Using the entries that follow, report how many lines contain the word "cell". Only the number is wanted.

# Provided data
BEGIN
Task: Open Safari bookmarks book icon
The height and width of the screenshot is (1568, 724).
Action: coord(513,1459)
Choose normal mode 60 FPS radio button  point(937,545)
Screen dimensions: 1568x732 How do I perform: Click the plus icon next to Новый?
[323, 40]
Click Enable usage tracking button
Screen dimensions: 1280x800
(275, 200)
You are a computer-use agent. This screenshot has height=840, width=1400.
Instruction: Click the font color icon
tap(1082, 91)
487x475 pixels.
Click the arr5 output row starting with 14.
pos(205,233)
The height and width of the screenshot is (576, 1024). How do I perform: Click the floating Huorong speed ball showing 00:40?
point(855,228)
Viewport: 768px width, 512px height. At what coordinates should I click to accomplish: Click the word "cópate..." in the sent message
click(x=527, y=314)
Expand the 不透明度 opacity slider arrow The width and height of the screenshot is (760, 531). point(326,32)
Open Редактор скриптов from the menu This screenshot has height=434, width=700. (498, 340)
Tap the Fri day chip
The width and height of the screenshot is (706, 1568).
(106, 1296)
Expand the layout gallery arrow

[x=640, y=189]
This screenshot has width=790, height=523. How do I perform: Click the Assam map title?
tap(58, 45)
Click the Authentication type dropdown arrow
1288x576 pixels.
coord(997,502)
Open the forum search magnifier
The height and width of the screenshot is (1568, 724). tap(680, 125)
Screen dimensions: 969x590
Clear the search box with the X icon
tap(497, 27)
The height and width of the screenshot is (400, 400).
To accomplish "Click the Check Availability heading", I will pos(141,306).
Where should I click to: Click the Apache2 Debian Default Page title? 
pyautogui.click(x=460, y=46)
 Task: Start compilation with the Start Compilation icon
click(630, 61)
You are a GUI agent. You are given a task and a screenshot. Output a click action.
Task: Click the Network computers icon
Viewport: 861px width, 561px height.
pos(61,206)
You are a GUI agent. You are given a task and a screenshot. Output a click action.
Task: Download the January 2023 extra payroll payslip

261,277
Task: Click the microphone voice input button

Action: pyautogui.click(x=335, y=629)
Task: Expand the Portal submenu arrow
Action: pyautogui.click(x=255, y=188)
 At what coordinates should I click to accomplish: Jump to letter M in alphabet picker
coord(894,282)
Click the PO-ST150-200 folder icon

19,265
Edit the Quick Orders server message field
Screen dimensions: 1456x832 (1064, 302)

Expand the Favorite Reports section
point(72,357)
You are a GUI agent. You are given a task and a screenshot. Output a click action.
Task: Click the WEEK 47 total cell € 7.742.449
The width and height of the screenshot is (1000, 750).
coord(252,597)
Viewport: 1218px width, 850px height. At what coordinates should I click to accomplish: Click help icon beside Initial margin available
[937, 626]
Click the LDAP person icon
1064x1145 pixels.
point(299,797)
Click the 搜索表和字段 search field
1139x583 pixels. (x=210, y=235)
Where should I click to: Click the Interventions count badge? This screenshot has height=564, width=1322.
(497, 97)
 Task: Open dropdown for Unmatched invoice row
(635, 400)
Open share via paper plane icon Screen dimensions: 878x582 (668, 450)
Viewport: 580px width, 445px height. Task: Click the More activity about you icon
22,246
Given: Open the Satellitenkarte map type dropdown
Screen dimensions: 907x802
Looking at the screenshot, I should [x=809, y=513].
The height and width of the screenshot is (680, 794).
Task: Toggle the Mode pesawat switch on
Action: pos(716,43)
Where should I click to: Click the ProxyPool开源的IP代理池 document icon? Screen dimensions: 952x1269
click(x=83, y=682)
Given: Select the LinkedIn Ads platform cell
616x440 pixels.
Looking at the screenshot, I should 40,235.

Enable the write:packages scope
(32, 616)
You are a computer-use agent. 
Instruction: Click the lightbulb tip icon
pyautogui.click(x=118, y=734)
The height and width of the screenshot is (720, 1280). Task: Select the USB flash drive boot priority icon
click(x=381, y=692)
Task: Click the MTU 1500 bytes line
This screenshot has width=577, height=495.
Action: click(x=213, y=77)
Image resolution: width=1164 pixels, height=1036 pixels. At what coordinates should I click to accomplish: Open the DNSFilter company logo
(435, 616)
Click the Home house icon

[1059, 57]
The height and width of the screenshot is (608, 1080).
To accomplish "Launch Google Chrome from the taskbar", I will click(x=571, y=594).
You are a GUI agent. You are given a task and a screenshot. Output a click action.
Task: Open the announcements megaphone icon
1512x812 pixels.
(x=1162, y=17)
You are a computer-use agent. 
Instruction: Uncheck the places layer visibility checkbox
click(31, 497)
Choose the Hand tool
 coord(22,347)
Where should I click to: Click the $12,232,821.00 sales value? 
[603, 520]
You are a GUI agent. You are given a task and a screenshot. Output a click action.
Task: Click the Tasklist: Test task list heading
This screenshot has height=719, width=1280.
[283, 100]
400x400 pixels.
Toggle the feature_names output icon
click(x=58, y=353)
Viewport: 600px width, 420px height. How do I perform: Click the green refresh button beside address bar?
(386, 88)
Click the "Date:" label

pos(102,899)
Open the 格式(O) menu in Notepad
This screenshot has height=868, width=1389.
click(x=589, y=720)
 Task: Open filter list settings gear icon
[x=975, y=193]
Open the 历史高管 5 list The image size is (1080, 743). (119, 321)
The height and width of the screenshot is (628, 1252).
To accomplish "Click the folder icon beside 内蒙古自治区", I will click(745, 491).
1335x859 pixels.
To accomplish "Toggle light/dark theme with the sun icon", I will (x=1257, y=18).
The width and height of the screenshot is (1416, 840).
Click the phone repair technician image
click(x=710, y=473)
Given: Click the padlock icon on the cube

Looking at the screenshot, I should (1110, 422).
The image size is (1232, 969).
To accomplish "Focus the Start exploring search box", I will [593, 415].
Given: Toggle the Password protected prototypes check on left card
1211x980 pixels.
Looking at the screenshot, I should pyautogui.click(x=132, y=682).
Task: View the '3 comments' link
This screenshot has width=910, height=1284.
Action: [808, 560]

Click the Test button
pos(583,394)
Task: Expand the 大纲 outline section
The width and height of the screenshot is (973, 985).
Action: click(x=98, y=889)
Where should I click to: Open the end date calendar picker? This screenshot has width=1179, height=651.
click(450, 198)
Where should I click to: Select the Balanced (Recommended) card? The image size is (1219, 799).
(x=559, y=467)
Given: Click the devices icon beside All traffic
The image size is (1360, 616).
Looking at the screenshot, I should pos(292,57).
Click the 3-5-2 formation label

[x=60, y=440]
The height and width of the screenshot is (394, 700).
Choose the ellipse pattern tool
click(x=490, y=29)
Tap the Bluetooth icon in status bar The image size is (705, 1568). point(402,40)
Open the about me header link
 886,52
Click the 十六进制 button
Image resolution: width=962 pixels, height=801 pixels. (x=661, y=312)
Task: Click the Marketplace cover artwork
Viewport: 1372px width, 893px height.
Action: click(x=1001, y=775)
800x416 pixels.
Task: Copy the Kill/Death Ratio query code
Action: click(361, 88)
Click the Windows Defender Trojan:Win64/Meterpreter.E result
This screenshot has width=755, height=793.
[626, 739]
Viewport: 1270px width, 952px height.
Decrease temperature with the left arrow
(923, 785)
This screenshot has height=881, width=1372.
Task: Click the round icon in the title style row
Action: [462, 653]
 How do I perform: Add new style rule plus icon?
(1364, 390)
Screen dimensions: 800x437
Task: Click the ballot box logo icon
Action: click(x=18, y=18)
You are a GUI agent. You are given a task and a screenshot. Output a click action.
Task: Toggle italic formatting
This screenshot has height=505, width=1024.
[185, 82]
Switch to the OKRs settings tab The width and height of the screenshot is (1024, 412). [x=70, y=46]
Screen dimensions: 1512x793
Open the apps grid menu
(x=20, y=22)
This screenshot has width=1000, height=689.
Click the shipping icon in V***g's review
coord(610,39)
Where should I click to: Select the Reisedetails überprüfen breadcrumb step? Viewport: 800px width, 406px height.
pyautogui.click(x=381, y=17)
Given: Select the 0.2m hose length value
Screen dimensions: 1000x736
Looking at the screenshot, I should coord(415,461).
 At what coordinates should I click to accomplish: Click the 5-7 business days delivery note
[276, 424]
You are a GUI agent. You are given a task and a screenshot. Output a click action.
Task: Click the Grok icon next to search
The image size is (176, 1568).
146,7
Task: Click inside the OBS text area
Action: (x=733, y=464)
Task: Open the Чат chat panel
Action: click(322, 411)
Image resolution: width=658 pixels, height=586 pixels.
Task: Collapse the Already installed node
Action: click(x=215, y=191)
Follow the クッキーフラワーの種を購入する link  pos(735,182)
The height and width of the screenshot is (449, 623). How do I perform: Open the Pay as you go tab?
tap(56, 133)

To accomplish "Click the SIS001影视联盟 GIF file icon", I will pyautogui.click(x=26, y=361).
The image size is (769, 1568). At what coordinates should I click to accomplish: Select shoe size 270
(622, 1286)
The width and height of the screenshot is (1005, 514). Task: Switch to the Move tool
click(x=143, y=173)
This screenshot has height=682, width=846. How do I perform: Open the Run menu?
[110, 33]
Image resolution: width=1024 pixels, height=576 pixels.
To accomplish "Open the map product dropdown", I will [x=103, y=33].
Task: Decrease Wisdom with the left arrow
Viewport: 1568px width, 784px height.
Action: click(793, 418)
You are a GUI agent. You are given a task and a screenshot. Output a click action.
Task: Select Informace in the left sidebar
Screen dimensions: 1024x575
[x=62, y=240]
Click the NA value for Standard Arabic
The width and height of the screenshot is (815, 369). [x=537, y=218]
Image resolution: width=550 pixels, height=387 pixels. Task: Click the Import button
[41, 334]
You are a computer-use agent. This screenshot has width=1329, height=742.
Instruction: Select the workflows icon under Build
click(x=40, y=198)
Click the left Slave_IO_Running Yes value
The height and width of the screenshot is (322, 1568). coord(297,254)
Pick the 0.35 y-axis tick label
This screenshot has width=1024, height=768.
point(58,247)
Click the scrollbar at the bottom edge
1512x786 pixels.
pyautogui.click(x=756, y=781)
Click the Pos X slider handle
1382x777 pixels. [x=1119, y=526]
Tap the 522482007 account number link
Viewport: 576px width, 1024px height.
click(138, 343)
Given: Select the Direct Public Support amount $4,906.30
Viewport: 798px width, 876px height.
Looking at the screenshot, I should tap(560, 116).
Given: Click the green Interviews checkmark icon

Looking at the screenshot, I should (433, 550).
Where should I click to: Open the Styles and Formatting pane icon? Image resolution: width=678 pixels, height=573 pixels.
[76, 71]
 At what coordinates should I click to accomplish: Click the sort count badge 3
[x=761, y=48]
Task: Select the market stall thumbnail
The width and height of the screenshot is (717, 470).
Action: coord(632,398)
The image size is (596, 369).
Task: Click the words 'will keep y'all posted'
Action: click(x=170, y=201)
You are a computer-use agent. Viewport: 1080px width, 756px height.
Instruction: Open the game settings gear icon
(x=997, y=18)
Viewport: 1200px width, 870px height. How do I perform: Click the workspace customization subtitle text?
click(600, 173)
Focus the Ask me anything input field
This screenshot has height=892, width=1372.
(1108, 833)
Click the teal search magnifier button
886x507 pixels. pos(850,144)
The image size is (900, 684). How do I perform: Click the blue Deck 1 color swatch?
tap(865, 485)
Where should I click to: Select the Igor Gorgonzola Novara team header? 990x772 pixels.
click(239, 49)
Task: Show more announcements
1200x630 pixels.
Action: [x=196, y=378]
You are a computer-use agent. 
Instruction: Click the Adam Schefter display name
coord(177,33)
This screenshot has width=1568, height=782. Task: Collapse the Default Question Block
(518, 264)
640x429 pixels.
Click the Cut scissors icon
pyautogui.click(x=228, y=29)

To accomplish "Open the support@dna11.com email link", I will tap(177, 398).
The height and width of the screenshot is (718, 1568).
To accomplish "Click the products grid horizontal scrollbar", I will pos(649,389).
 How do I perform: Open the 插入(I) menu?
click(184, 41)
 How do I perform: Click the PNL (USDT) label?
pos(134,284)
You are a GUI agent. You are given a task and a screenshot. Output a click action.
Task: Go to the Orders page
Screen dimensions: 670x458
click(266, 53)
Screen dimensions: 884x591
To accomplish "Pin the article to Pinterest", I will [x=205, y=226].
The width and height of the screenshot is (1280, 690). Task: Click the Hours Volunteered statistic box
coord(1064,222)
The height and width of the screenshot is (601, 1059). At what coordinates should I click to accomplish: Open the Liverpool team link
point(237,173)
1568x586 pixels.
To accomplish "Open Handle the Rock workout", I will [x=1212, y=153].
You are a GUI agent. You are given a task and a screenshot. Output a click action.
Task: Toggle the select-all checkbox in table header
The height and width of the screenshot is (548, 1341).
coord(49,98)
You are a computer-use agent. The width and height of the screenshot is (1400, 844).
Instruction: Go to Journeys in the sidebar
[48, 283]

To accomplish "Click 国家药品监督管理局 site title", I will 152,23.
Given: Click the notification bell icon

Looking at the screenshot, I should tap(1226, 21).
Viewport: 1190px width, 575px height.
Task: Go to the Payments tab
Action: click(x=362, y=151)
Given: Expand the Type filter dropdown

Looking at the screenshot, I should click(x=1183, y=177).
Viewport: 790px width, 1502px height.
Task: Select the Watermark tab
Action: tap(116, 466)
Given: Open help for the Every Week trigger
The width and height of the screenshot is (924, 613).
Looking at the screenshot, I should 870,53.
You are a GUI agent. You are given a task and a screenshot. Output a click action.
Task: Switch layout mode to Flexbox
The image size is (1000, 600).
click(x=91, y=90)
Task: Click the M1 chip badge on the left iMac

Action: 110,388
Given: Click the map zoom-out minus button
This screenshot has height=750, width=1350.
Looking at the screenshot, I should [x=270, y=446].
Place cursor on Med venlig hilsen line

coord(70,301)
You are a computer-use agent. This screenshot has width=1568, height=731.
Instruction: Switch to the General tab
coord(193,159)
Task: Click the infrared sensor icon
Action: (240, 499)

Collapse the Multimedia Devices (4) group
END
# Answer for the task
2